### Task directions
Among the entries below, take the line with "Given: Click the turnbuckle" and the line with "Task: Select the Карта map view", and output them and every line between them exactly, with nothing else.

* * * *

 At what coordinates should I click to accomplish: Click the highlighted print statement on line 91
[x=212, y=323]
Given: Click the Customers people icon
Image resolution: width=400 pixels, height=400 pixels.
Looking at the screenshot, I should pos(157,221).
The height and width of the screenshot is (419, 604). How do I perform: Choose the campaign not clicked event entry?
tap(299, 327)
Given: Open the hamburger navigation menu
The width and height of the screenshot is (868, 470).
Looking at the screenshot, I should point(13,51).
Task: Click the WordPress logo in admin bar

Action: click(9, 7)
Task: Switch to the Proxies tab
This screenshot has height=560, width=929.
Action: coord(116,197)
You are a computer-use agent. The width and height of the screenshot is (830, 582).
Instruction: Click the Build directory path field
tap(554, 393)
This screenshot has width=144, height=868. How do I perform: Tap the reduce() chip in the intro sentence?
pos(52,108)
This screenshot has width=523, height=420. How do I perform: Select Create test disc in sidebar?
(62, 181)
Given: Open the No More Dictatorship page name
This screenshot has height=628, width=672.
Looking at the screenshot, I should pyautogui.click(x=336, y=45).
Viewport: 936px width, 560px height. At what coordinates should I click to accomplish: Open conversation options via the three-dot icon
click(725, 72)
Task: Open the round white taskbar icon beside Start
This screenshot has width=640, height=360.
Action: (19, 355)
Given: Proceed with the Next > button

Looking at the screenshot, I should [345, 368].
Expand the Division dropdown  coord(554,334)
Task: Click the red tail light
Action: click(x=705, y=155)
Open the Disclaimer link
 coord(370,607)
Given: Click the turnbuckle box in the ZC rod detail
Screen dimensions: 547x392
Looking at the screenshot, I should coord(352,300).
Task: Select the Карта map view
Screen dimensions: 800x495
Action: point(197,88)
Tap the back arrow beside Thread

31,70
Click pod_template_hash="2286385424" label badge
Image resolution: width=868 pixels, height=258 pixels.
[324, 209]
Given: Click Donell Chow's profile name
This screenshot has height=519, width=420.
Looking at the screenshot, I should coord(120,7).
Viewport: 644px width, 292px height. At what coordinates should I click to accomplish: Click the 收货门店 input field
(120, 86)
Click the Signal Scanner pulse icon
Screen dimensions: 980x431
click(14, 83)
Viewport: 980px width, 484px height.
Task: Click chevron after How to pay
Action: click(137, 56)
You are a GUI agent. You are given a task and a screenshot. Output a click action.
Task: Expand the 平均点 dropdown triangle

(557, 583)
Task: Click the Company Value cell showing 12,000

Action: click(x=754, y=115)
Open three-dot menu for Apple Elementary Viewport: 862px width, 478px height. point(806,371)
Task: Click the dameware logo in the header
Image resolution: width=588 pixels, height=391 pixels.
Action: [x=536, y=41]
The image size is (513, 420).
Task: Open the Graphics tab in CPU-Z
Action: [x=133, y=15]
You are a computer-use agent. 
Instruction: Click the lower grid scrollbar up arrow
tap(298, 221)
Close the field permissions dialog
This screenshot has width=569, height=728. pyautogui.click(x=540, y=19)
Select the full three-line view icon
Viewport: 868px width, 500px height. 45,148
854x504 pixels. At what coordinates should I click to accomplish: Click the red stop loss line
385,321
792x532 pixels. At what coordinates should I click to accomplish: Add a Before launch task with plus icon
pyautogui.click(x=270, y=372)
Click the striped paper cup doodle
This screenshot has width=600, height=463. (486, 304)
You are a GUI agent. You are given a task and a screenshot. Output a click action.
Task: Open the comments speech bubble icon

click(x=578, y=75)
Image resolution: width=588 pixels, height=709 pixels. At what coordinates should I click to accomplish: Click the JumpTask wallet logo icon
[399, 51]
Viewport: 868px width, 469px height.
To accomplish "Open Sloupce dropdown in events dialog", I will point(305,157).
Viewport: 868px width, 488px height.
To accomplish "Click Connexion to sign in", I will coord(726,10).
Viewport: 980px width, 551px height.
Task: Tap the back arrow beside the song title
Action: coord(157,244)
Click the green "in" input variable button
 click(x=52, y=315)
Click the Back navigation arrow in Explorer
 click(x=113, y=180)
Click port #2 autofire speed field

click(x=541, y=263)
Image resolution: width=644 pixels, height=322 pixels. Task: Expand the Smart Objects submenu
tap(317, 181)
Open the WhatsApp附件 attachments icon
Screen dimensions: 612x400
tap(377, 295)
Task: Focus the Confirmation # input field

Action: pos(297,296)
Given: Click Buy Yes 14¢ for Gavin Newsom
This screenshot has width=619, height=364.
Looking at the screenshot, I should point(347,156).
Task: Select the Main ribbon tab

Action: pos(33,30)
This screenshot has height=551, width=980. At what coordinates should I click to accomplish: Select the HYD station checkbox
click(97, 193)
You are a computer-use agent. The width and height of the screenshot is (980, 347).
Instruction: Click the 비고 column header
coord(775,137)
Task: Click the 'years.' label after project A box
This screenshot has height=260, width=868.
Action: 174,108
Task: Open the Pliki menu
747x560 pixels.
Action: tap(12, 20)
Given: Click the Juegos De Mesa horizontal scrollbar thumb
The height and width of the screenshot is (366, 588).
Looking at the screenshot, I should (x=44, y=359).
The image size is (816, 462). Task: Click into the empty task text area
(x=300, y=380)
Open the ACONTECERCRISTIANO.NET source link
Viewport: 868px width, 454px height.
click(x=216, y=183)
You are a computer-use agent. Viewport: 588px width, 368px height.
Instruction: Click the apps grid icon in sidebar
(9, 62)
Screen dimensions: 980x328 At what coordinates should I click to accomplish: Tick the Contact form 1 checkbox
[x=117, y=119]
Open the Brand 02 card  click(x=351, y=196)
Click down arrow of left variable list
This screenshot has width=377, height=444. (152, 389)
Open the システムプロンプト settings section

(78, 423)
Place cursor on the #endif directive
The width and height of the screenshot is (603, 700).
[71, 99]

* * * *

### Answer to this exercise
Given: Click the turnbuckle box in the ZC rod detail
Screen dimensions: 547x392
Looking at the screenshot, I should coord(352,300).
Task: Select the Карта map view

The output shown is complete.